Data shown.
-- Begin --

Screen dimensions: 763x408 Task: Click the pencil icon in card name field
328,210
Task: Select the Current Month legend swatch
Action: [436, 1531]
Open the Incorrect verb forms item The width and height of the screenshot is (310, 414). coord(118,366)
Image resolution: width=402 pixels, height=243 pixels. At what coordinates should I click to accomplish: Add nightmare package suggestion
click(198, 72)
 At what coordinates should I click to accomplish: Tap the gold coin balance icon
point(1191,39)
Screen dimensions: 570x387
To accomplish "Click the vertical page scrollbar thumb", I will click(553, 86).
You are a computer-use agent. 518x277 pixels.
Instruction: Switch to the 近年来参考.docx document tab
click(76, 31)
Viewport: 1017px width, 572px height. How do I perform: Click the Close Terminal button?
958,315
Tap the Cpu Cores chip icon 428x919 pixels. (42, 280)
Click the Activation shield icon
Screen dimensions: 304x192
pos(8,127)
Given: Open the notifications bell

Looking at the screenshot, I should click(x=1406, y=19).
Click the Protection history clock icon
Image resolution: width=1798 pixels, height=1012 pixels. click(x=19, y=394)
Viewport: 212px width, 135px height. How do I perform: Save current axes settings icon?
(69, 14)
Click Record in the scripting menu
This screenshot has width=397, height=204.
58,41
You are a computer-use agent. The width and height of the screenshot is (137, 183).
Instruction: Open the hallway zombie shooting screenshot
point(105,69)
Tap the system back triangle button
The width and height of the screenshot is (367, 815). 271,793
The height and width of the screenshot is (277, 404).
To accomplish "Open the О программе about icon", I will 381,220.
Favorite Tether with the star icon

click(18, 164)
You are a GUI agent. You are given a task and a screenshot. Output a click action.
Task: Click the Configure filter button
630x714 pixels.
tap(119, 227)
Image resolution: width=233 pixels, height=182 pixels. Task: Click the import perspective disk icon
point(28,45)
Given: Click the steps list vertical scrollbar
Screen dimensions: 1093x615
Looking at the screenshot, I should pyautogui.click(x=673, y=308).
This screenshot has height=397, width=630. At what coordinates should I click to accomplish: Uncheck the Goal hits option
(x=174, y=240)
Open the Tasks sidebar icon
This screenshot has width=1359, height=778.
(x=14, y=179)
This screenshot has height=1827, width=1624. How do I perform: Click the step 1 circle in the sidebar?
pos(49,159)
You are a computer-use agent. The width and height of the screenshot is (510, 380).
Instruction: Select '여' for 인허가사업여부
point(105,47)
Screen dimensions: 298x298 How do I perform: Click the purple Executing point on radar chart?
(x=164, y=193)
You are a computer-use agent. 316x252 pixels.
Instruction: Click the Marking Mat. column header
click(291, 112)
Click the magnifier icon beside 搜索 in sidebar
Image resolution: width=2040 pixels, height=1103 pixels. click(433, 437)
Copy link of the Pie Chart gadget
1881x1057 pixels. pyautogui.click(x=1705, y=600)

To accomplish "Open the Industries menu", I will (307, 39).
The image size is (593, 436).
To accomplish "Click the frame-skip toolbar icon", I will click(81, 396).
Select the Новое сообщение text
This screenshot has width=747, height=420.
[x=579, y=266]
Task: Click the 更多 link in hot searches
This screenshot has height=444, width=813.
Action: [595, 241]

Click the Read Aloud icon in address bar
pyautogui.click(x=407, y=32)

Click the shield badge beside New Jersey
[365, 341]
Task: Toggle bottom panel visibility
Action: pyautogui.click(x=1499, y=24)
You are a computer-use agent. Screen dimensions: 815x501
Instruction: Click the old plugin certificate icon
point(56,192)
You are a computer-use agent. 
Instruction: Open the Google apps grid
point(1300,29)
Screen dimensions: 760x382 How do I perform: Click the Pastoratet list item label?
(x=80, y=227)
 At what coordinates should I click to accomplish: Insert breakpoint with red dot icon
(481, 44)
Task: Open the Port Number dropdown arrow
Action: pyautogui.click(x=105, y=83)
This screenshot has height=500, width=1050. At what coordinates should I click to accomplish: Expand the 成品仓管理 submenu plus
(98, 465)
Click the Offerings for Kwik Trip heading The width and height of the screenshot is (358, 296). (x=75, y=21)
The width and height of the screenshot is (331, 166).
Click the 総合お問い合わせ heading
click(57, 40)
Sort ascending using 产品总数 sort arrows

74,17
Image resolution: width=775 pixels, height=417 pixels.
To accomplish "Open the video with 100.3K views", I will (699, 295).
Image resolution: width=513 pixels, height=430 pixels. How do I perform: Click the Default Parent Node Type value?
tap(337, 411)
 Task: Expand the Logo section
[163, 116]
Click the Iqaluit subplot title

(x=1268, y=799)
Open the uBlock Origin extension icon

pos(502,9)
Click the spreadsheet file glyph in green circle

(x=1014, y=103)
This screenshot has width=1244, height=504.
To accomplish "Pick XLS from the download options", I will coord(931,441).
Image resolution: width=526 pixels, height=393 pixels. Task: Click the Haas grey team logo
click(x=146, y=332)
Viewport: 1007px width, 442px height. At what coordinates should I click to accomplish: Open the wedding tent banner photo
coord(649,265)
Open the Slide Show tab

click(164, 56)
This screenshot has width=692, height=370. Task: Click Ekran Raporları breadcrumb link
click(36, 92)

-- End --

Challenge. Write out the lines above exactly as they appear, starting with the line that contains "Given: Click the" and going on through the line that contains "1881x1057 pixels. pyautogui.click(x=1705, y=600)".

Answer.
Given: Click the steps list vertical scrollbar
Screen dimensions: 1093x615
Looking at the screenshot, I should pyautogui.click(x=673, y=308).
This screenshot has height=397, width=630. At what coordinates should I click to accomplish: Uncheck the Goal hits option
(x=174, y=240)
Open the Tasks sidebar icon
This screenshot has width=1359, height=778.
(x=14, y=179)
This screenshot has height=1827, width=1624. How do I perform: Click the step 1 circle in the sidebar?
pos(49,159)
You are a computer-use agent. The width and height of the screenshot is (510, 380).
Instruction: Select '여' for 인허가사업여부
point(105,47)
Screen dimensions: 298x298 How do I perform: Click the purple Executing point on radar chart?
(x=164, y=193)
You are a computer-use agent. 316x252 pixels.
Instruction: Click the Marking Mat. column header
click(291, 112)
Click the magnifier icon beside 搜索 in sidebar
Image resolution: width=2040 pixels, height=1103 pixels. click(433, 437)
Copy link of the Pie Chart gadget
1881x1057 pixels. pyautogui.click(x=1705, y=600)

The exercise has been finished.